Horst Linked said:
Good point about everybody carrying a tube. However, what is this fascination with low pressure that the tubeless crowd has? Unless you're riding Slickrock or doing trials riding, running the recommended pressure (as the tire was designed) will get you the best traction in normal riding conditions as well as prevent pinch flats. Plus, if you're running non-UST tires at low pressure, LOOK OUT, you're in for a scary blowout and crash at some point. The side walls on non-UST tires aren't designed to run without tubes (especially at low pressure).
All of this brings me back to my original point of using tires for their intended purpose (or not, and risking your neck to simply save a few grams).
OUCH!
seems you are really a old-school biker or at least one that has never even tried tubeless before.
Pastajet has done a perfect summary above and i will chime in stating that your rolling resistance is reduced by 10%. this was measured a couple of times already. this alone means an advantage of about 8-10 watts compared to lightweight inner tubes. these 10 watts are for free. all the time wheter cruising on the flats or descending or while going up....10 watt saved equals 10 watt more power in your legs but ALL the time! your legs power is only valid when power is applied. these 10 watts are there ALL THE TIME! so you are definitely faster without inner tube!! people using tubulars on the road also will tell you how supple those tires feel when compared to clincher tires. that's about the same difference you will feel when leaving out the inner tube in a regular tire. the casing will become much suppler and the ride gets "softer".
lightest inner tubes weigh about 90-100g and you still have to add about 5-10g for a rimstrip...so a lightweight setup with inner tubes is 100g. and we all know those inner tubes are very prone to get flats.
Tubelesskits with rubber rimstrip weigh also about 100g (those without even less) and definitely have 90% less flats. no snakebites and most small punctures from thorns or glass etc will be sealed instantly. cuts up to about 4mm also get sealed so you pretty much are well protected against 98% of all possible flats. it's long cuts only that can create problems but usually those are rare. and we all know that 95% of all "mechanical" problems on the trails are flats....

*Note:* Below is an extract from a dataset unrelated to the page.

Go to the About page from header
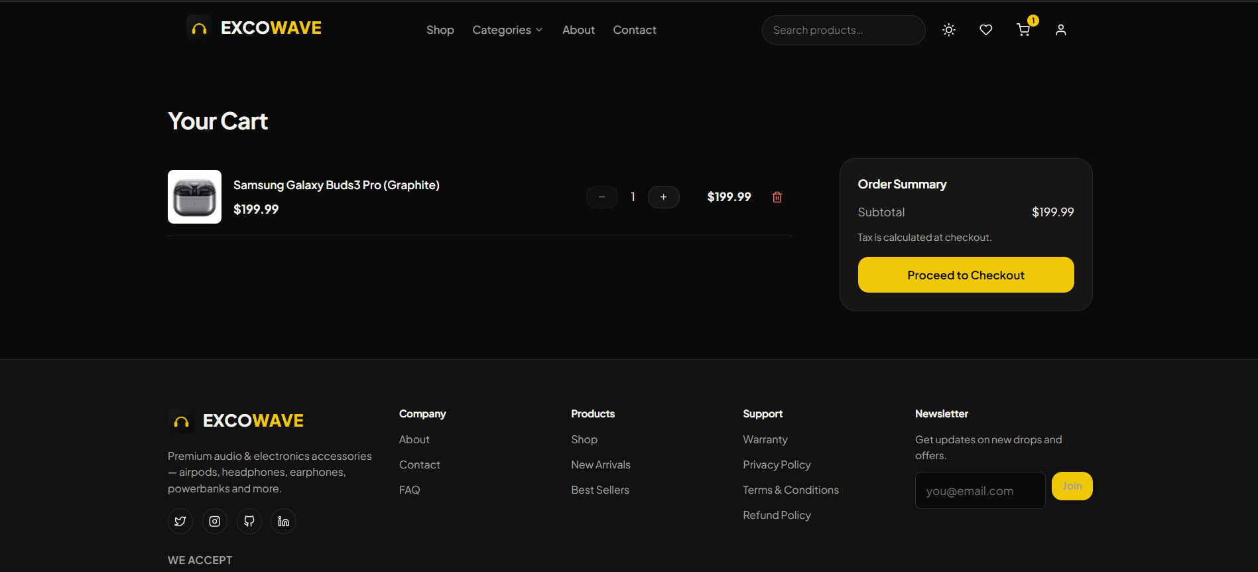This screenshot has width=1258, height=572. (x=579, y=30)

Lower pressure is possible with tubeless setups which is allowing for MUCH better comfort,much better traction and better control compared to a tubed setup where you have to run a minimal pressure which is much higher to cover you against pinchflats.

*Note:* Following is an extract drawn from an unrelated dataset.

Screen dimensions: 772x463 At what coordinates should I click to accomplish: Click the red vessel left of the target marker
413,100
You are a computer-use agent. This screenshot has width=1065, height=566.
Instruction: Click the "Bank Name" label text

below is a chart where you can see the difference a tubelesskit can make in rollingresistance. to the very left in green colour you see a Schwalbe Racing Ralph with Eclipse Tubelesskit (no inner tube,just sealant: 18,9 watt rollingresistance PER WHEEL), more to the right you see that exact same tire at the exact same pressure using a inner tube: 24,1 watt...
and if you still doubt all those numbvers just ask yourself why you are using 2,1" tires and no 20mm clichers form your roadbike at 8 bar/ 115psi....there's a reason tires are wider and pressure used is lower for offroad applications. with tubes it's the inner tube setting the lower limit for pressure.without inner tube this limit is much lower and allows for better performance.